*PASSAGE PROVIDED*:
*** Begin section ***
DEREK: Brilliant. Brilliant.
MEREDITH: [loudly swishes it like mouthwash, then gulps down] Alright, so, you know how when you toast one Pop-Tart on the normal setting, it comes out just right? But then, like, you decide the package is already open, so you might as well just make the other Pop-Tart, too, so you pop it in, but the toaster’s already got residual warmth from the first cycle, and so the second one kinda burns a little on the edges? That’s what I’m getting here.
JASON: Meredith, come on, don’t—
MEREDITH: [burps] The brown sugar kind.
“Bread Knows If You're Full of Sh*t”
I’m a confident cook—confident enough to share my cooking with thousands of readers in weekly emails, even. I’ve always been afraid of baking bread, though. There’s no place to hide in a ball of dough.
My favorite dishes to cook have always been one-pot meals—chilis, soups, stews, pastas, paellas, jambalayas—anything big and busy and with a whole lot of different things going on. If I see 32 ingredients in a recipe? Buddy, count me the hell in. I love spending a Sunday afternoon standing over a simmering pot, tinkering and tweaking and tossing in seasoning to taste, knowing I can always cover up errors as I go along.
This is a microcosm of my personality at large—I’ve always been someone who favors an essay test over a math problem, a jury-rigged solution over a precise answer, a feeling over a fact. I’m a bullshitter, to put it another way. I’m happy to talk my way in and out of situations without concerning myself too much with nagging exactitudes.
Making bread is the absolute antithesis of this.
Bread either works, or it doesn’t. If you get one thing wrong? It’s probably going to ruin the whole thing. When you’re dealing with just flour, water, salt and yeast, there’s nowhere to hide your mistakes.
Bread knows if you’re full of shit, no matter how smooth a talker you are.
“Confessions of a Pinewood Derby Dad”
This past winter, my son—a newly-minted Cub Scout—needed help building a car for his first Pinewood Derby race. I tried not to go too overboard.
(I failed.)
Next, it’s important to reduce friction on the wheels. This can be done with powdered graphite lube, but also by polishing the nails that would serve as the car’s axles—this could add important percentage points to the car’s speed.
I was taking extensive notes by now; my son’s eyes were glazing over.
A few more fractions of a second could be shaved off by canting the tires, so that the car would only be riding on the very edge of each wheel. The best way to do this, the YouTuber demonstrated, was to bend each of the nails exactly 2.5 degrees. Also, one of the nails should be raised even further, because studies have shown that the cars ride faster on three wheels than they do on four, and—
“What is it about a sandwich?”
*** End section ***
*INPUT DATA*:
*** Begin section ***
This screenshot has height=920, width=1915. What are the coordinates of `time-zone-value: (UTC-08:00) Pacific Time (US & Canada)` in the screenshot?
*** End section ***
*** Begin section ***
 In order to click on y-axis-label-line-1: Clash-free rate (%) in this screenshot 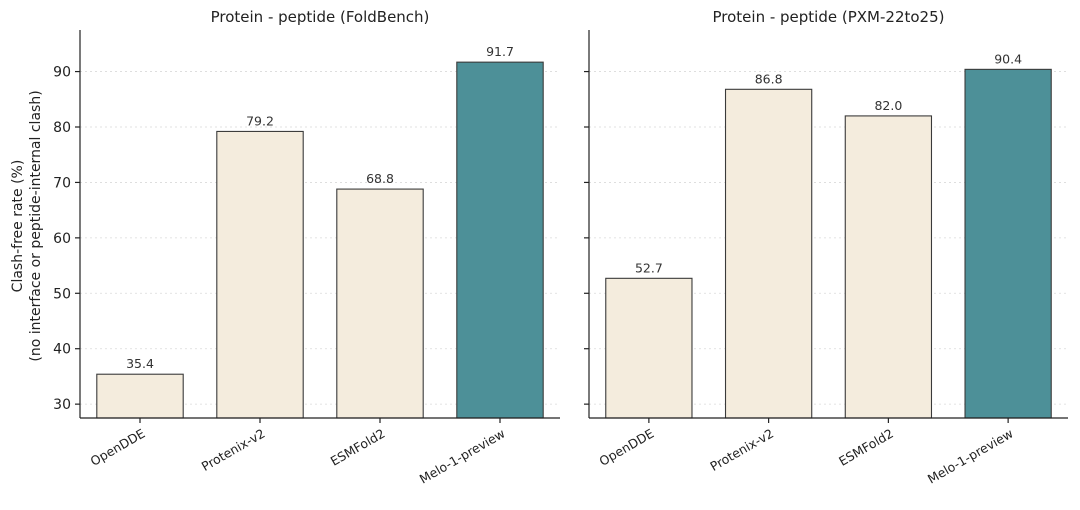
*** End section ***
*** Begin section ***
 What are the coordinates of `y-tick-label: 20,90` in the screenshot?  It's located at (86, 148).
*** End section ***
*WHAT THE TASK REQUIRES*:
Please retype the excerpt above from "Bread knows if you’re" up to and including "the car’s speed.".

*EXERCISE ANSWER*:
Bread knows if you’re full of shit, no matter how smooth a talker you are.
“Confessions of a Pinewood Derby Dad”
This past winter, my son—a newly-minted Cub Scout—needed help building a car for his first Pinewood Derby race. I tried not to go too overboard.
(I failed.)
Next, it’s important to reduce friction on the wheels. This can be done with powdered graphite lube, but also by polishing the nails that would serve as the car’s axles—this could add important percentage points to the car’s speed.